***** Gegebene Einträge *****
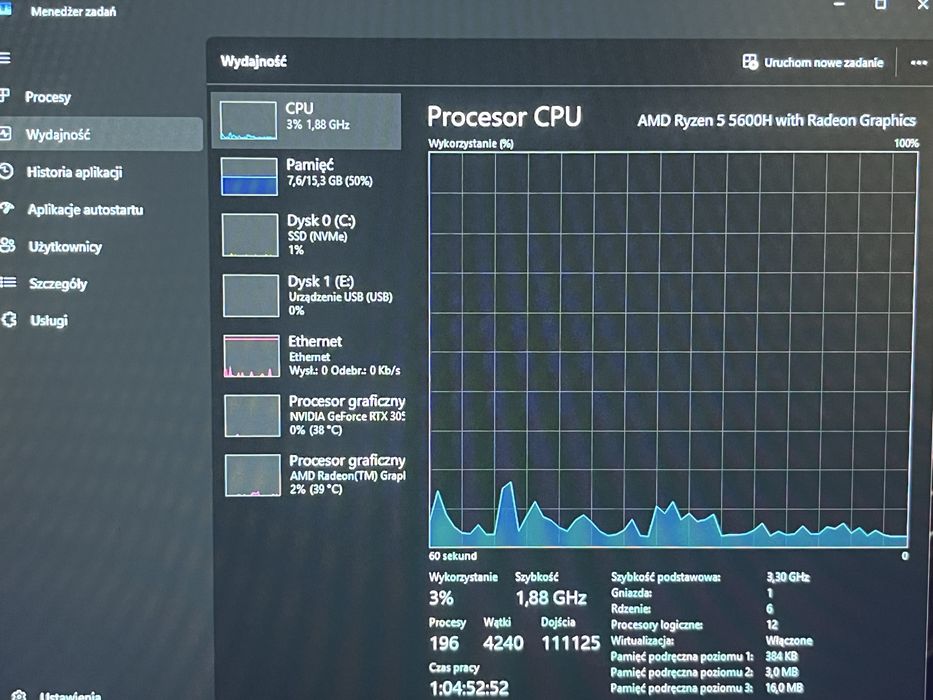
Task: Select the Historia aplikacji clock icon
Action: point(6,171)
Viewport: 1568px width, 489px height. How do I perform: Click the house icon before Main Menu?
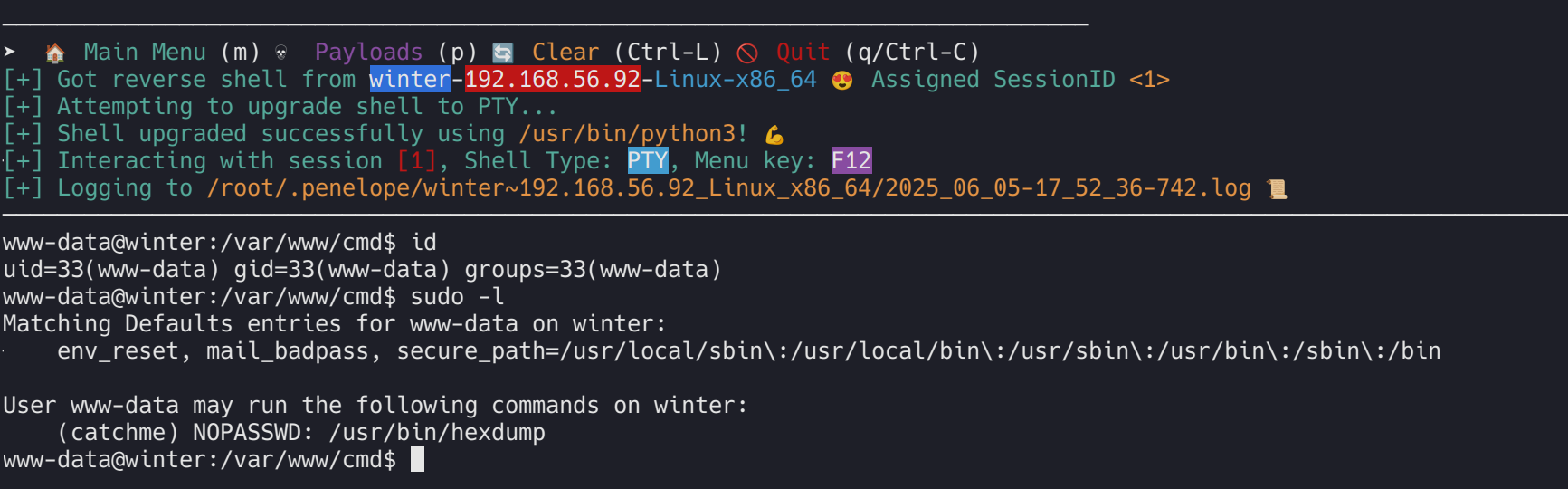point(55,53)
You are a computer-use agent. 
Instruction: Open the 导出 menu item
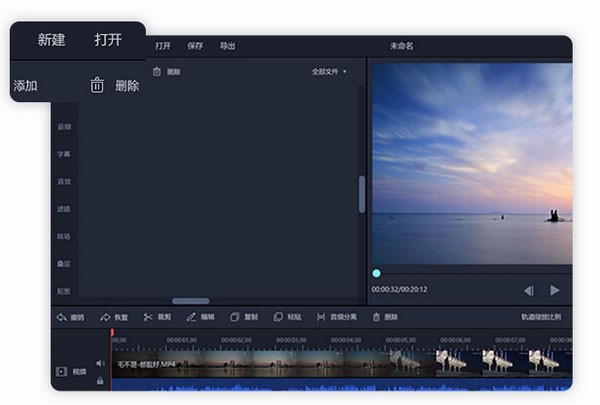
*****
- Kurze Aufgabe: Schreiben Sie die Einträge neu und ersetzen Sie dabei „house icon“ durch „home icon“, ohne sonst etwas zu verändern. Lassen Sie die Bilder in Ihrer Antwort weg.

- Gelöste Aufgabe:
Task: Select the Historia aplikacji clock icon
Action: point(6,171)
Viewport: 1568px width, 489px height. How do I perform: Click the home icon before Main Menu?
point(55,53)
You are a computer-use agent. 
Instruction: Open the 导出 menu item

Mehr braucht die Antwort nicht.